Even the name of Clinton’s PAC has a presumptuous ring to it. When someone has driven a bus off the road and hurled passengers out of their seats, it’s a bad time for the driver to stagger back to the wheel and call out “Onward together!” Onward, fine. Together, maybe not.

All of this would be easier to take if Hillary were on a crusade for a distinctive cause, in the manner of Bernie Sanders or Pat Buchanan or Jesse Jackson or Ross Perot. But when she offers her take on the world, she speaks in clichés and vague generalities like “progress” versus “turning back the clock.” Such teleological smugness (to which Barack Obama was likewise prone) doesn’t just attract the ire of conservatives; liberals can get miffed, too. Is “progress” on the side of expanding NATO or the opposite? Is it on the side of greater National Security Agency surveillance or of less? Is it in favor of immigration amnesty or high-tech border security? We all want to move forward, but maybe we’re not all facing Hillary’s way.

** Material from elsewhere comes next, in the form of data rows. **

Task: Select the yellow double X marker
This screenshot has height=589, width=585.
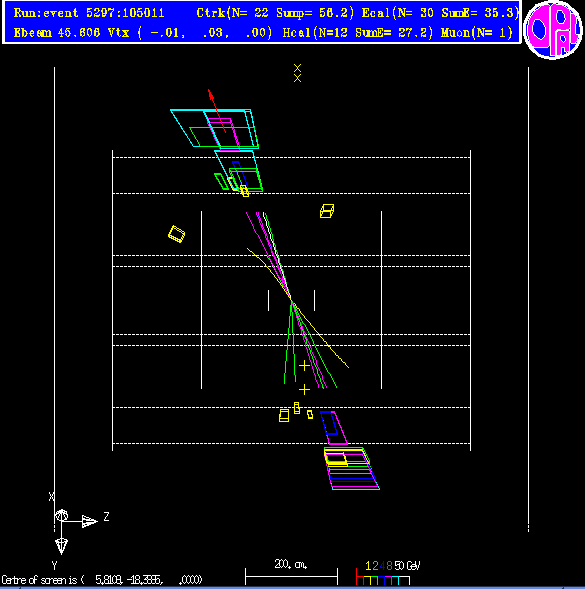Action: (297, 73)
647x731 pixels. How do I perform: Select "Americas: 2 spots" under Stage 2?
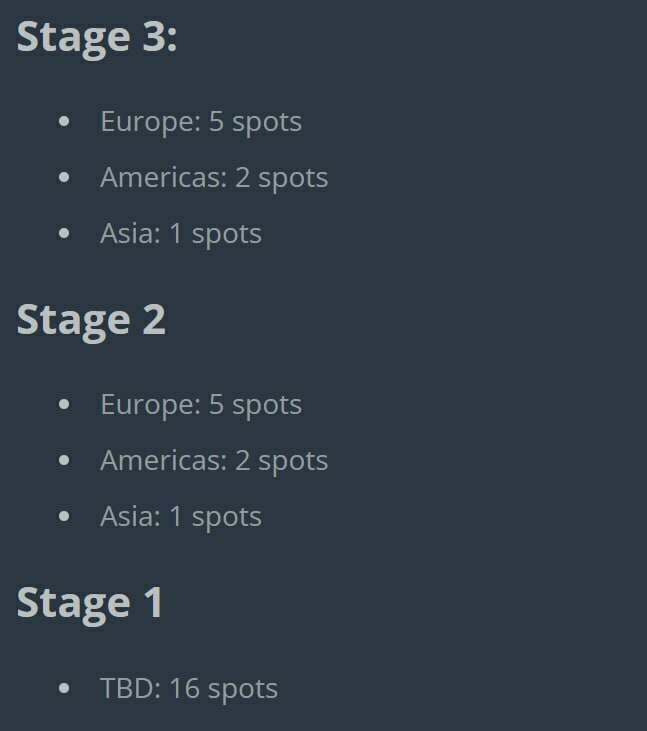(x=214, y=461)
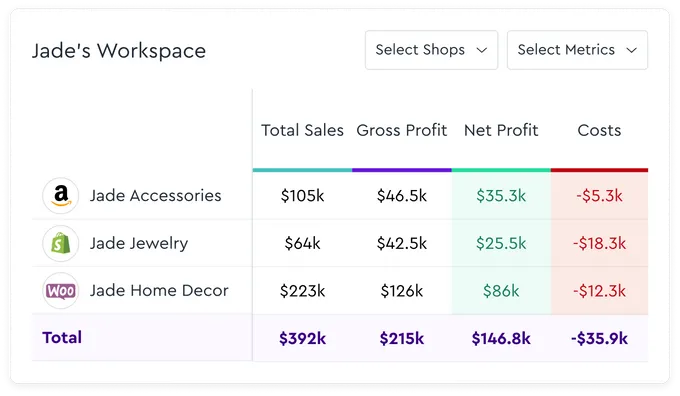The image size is (680, 396).
Task: Open the Select Shops dropdown
Action: tap(431, 50)
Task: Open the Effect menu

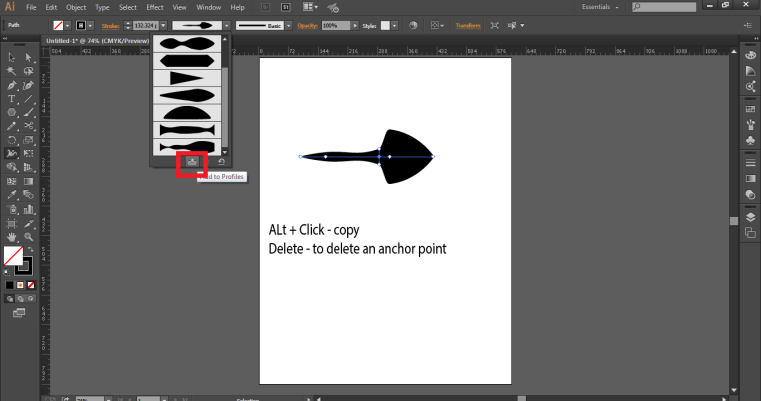Action: click(154, 7)
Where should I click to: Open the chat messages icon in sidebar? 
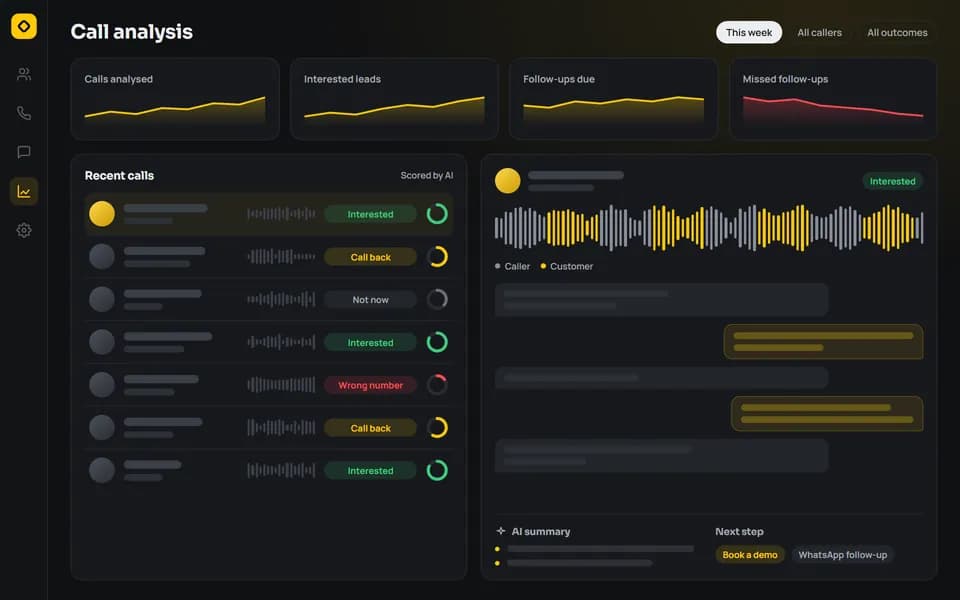pos(24,152)
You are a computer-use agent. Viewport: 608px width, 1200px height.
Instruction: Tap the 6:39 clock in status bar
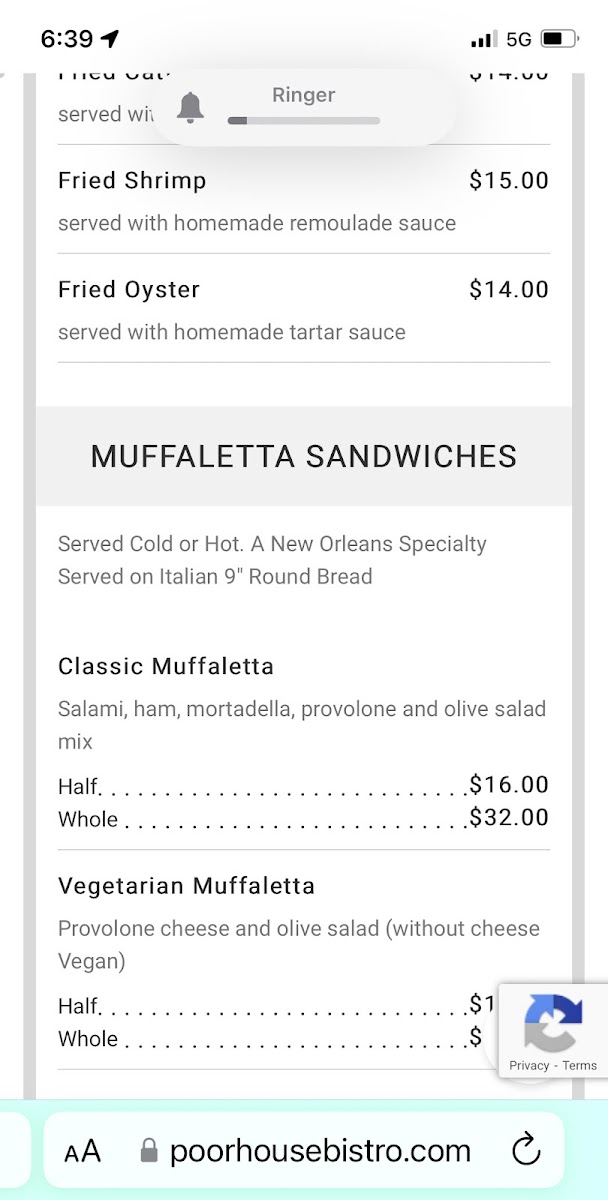66,39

Even without a clear cause to illuminate them, Hillary’s beliefs could have been sharpened a lot just by explaining what, in hindsight, she felt Bill got right or wrong in his presidency. But she never offered up such a critique, nor, oddly, did anyone really press her to do so. Throwing open our markets to China as much as we did—that looked wiser back then. So did deregulating the financial industry. So did pushing for three-strikes laws. So did the bailout of Mexico. So did focusing on deficit reduction. So did high levels of immigration. So did humanitarian interventions in the former Yugoslavia. So did welfare reform. Bill’s calls, like all big calls, were controversial, but they were far more justifiable in light of the data we had at the time. But what about with the data we have now?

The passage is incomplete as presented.